### Task goal
If a line in the records contains the string "video", show that line.

### Collected data entries
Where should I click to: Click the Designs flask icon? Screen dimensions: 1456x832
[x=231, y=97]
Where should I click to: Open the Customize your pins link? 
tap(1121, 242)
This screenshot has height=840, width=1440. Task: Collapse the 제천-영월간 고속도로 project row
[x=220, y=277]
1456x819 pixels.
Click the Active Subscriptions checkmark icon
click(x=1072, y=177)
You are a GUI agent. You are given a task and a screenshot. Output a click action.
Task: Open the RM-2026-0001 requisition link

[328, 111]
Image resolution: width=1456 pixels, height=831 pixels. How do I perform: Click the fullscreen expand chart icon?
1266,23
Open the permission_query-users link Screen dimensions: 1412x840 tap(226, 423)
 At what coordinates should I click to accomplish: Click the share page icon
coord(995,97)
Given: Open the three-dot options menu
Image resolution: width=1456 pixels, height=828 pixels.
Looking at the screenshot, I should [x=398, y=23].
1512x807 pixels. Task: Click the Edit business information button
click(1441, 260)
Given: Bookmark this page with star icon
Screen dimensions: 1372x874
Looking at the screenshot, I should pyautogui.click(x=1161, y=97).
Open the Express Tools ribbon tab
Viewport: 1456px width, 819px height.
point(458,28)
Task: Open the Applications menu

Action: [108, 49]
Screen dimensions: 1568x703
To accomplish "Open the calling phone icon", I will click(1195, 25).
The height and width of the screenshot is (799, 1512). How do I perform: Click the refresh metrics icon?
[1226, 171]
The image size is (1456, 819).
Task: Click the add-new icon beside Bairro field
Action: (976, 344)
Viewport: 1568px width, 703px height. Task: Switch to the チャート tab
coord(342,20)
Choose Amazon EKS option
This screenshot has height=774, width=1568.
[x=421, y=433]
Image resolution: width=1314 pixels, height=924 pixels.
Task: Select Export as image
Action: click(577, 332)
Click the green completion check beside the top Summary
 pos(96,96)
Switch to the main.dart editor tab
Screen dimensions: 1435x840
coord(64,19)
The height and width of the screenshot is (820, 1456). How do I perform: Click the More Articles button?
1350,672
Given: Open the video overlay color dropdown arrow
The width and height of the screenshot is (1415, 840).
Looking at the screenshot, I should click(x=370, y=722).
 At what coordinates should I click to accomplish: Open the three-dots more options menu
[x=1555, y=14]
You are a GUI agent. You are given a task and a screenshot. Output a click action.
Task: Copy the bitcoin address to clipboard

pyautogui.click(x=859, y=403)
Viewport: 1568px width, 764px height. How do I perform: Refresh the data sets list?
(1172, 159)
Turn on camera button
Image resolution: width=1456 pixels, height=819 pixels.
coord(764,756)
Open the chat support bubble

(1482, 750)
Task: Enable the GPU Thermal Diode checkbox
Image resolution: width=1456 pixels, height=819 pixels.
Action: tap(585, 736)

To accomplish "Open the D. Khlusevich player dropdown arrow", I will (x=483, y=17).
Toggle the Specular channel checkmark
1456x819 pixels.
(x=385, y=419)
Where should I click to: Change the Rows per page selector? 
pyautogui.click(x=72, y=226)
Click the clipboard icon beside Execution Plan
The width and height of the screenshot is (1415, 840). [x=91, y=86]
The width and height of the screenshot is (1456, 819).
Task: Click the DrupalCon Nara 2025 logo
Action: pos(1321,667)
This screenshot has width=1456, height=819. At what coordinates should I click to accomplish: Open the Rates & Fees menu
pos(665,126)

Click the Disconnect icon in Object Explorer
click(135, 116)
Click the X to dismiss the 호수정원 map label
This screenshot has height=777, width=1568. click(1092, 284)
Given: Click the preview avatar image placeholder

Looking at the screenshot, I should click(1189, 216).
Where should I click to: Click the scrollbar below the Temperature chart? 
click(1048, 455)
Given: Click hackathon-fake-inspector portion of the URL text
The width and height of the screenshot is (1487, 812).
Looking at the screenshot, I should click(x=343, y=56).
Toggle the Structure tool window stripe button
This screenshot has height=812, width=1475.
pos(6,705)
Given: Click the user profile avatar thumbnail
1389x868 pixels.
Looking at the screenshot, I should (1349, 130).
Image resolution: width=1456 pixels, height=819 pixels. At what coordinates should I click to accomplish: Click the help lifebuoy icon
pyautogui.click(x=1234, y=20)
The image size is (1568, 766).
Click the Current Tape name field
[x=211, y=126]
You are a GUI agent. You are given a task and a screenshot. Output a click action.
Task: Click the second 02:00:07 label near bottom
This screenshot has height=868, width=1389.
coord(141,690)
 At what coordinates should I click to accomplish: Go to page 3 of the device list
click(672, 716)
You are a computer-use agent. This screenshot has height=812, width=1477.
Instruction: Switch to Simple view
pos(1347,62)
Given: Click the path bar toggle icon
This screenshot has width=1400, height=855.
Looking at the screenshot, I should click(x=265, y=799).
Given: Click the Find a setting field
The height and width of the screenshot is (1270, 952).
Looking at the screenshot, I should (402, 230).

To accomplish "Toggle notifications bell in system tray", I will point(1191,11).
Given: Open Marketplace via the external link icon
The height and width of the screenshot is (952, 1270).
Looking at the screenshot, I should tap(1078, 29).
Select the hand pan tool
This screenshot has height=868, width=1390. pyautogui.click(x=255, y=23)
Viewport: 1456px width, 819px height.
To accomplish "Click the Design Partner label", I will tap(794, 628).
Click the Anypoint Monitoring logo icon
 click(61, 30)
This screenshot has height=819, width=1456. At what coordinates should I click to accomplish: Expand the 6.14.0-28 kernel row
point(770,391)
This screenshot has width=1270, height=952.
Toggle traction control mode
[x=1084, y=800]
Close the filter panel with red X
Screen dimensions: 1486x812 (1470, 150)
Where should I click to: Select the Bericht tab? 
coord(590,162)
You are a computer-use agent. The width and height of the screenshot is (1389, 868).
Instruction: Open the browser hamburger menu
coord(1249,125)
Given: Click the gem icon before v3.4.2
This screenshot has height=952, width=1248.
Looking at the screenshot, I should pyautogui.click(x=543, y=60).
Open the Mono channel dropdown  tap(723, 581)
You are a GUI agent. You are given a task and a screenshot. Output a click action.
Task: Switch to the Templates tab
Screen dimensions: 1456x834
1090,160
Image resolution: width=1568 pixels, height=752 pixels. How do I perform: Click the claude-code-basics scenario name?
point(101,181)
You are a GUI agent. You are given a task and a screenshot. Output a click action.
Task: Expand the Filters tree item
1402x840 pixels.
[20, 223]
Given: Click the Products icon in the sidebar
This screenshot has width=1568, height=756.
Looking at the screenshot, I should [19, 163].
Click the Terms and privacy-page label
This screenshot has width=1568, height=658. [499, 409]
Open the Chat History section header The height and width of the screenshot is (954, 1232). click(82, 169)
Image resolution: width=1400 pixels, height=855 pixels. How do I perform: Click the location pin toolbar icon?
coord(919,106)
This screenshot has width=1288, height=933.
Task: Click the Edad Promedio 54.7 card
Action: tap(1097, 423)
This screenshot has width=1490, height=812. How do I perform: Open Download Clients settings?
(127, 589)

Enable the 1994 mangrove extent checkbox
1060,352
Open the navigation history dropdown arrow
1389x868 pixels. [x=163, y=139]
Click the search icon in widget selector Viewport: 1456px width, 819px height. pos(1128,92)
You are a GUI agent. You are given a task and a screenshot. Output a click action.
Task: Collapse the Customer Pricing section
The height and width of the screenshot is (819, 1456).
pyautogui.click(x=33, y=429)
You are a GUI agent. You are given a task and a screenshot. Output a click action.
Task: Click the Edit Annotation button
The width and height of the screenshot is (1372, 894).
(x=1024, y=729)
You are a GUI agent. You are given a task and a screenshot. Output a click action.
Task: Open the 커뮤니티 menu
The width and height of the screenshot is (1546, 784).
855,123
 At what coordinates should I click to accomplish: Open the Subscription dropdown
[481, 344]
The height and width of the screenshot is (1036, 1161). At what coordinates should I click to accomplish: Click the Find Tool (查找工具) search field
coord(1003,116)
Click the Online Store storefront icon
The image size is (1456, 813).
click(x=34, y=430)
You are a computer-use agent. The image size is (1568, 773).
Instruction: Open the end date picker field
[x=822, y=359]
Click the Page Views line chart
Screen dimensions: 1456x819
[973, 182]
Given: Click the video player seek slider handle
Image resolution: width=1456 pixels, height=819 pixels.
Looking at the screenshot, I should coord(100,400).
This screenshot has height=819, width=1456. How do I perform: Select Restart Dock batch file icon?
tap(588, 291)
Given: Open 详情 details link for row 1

### Answer for this exercise
Given: Open the video overlay color dropdown arrow
Given: Click the video player seek slider handle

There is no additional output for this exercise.